In the past few days, we’ve gotten two tasty treats of trade skepticism. The first comes from Dani Rodrik, who has always been a bit heterodox. Here’s an excerpt:

The Cheerleaders’ Threat to Global Trade: [N]o country’s growth prospects are significantly constrained by a lack of openness in the international economy. … Closed markets may have been a fundamental problem during the 1950s and 1960s; it is hard to believe they still are. The greatest risk to globalisation is elsewhere. It lies in the prospect that national governments’ room for manoeuvre will shrink to such levels that they will be unable to deliver the policies that their electorates want and need in order to buy into the global economy.

Globalisation’s soft underbelly is the imbalance between the national scope of governments and the global nature of markets. A healthy economic system necessitates a delicate compromise between these two. Go too much in one direction and you have protectionism and autarky. Go too much in the other and you have an unstable world economy with little social and political support from those it is supposed to help.

The article has been mentioned at MaxSpeak and Brad Delong’s site. Perhaps one of the ways that the liberalizers go to far is by refusing to limit the scope of liberalization. The case for opening to trade is far stronger than the case for opening to international capital, but liberalizers insist that the two go hand in hand. A larger problem is the notion that free traders should support free trade agreements, even though these agreements require signatories to take on policies that have nothing to do with trade, like recognizing intellectual property and opening to foreign investment.

Next up is Alan Blinder:

Pain From Free Trade Spurs Second Thoughts: Mr. Blinder, whose trenchant writing style and phrase-making add to his influence, remains an implacable opponent of tariffs and trade barriers. But now he is saying loudly that a new industrial revolution — communication technology that allows services to be delivered electronically from afar — will put as many as 40 million American jobs at risk of being shipped out of the country in the next decade or two. That’s more than double the total of workers employed in manufacturing today. The job insecurity those workers face today is “only the tip of a very big iceberg,” Mr. Blinder says.
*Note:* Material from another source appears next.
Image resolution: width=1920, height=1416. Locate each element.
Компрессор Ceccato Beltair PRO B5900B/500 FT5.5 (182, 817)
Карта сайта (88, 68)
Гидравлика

[H]e says the harm done when some lose jobs and others get them will be far more painful and disruptive than trade advocates acknowledge. He wants government to do far more for displaced workers than the few months of retraining it offers today. He thinks the U.S. education system must be revamped so it prepares workers for jobs that can’t easily go overseas, and is contemplating changes to the tax code that would reward companies that produce jobs that stay in the U.S.

I am skeptical that we can identify which jobs won’t be going offshore. There are some that clearly won’t be leaving — plumbers, mechanics, and so on — but others for which it will be unclear whether offshoring is possible. Should we really discourage people from going into these uncertain fields of work?

Does anyone remember the supposed death of the information technology worker? Supposedly there were too many computer guys and programmers chasing jobs that would only tomorrow be entirely outsourced to India and the Czech Republic. While many programmers still worry that their job will leave them for another continent, the IT slump went away shortly after the economy emerged from the 2001 recession. The lesson I took from watching this happen was that the media frequently overstates the degree to which industries are susceptible to international migration, and that an industry can experience outsourcing while still growing domestically.

But I think Professor Blinder’s point about revamping the education system is an important one. This is particularly relevant for people whose jobs were outsourced. While Trade Adjustment Assistance is good, a large scale worker retraining program could be very helpful for those who lose, or fear losing, from international competition.